Although I may be showing my ignorance of Seaside (I'm pretty new to it), I
think this is just my point?
If the framework allows destructive operations through links (anchor
callbacks), the unsuspecting developer who doesn't understand the difference
between links vs. forms+buttons will be caught unaware.
I guess I am assuming that if a developer doesn't understand GET vs. POST,
he also doesn't understand links vs. forms and the implications of crawlers.
> (Sent from a BlackBerry)
> ----- Original Message -----
> From: seaside-bounces at lists.squeakfoundation.org
> <seaside-bounces at lists.squeakfoundation.org>
> To: Squeak-Seaside <seaside at lists.squeakfoundation.org>
> Sent: Thu Mar 29 04:42:26 2007
> Subject: Re: [Seaside] Re: Seaside and REST
> On 3/29/07 5:03 AM, "Lukas Renggli" <renggli at gmail.com> wrote:
>>>>> * GET vs. POST: One of the things that confused me about the simple
>>>>> counter example already is that it uses POST instead of GET - isn't GET
>>>>> supposed to be idempotent as well as not modifying the requested
>>>> Frankly, if you are thinking about URLs and POST vs. GET, you should
>>>> probably not use Seaside.
>>> Frankly, giving a non-answer like this isn't exactly helpful.
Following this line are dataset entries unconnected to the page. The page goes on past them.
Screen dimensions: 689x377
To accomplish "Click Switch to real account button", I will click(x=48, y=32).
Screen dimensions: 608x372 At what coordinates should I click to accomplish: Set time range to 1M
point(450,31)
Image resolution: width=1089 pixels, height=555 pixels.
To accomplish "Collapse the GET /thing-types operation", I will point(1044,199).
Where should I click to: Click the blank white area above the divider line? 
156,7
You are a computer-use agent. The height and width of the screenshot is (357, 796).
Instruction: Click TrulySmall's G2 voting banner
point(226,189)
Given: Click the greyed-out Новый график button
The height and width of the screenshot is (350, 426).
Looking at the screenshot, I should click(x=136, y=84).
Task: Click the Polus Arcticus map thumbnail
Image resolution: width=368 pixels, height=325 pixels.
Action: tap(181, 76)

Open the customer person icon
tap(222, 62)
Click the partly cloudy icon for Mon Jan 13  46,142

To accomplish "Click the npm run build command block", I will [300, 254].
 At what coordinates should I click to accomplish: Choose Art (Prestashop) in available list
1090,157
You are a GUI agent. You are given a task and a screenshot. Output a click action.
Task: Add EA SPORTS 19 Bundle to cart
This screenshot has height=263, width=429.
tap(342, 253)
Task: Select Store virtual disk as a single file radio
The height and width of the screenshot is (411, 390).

>> Seaside is for people that don't want to worry about low level details
>> such as HTTP. It let them think about more important things when
>> building a sophisticated application. Again if you want to fiddle
>> around with URLs and worry about HTTP details you probably should use
>> a different framework.
>> Have a look at #navigation in WAAnchorTag. It creates an idempotent
>> (navigational) action callback for anchors.
>>> question. And I think the robots issue is a real one, too. Or do Seaside
>>> apps somehow, magically, never get indexed?
>> You see, Seaside is for sophisticated web *applications* and not web
>> *sites*. Does it make sense to index an application like Microsoft
>> Word? I doubt so.
> Ah, but if they are on the internet, they *will* be indexed.
> In the early days of Ruby on Rails framework development there was a a bit
> of angst since the framework initially performed deletes using links that
> used GET. People put their sites up, Google "indexed", bye-bye data.
> So, while I totally agree that people creating a web site w/ Seaside
> shouldn't need to know about GET, POST, &c., the developers of the framework
> certainly should understand and use HTTP methods appropriately.
>>> Can they even be indexed in any meaningful way?
>> They certainly can, ask Google what it knows about my Pier site:
"Hell, there are no rules here-- we're trying to accomplish something."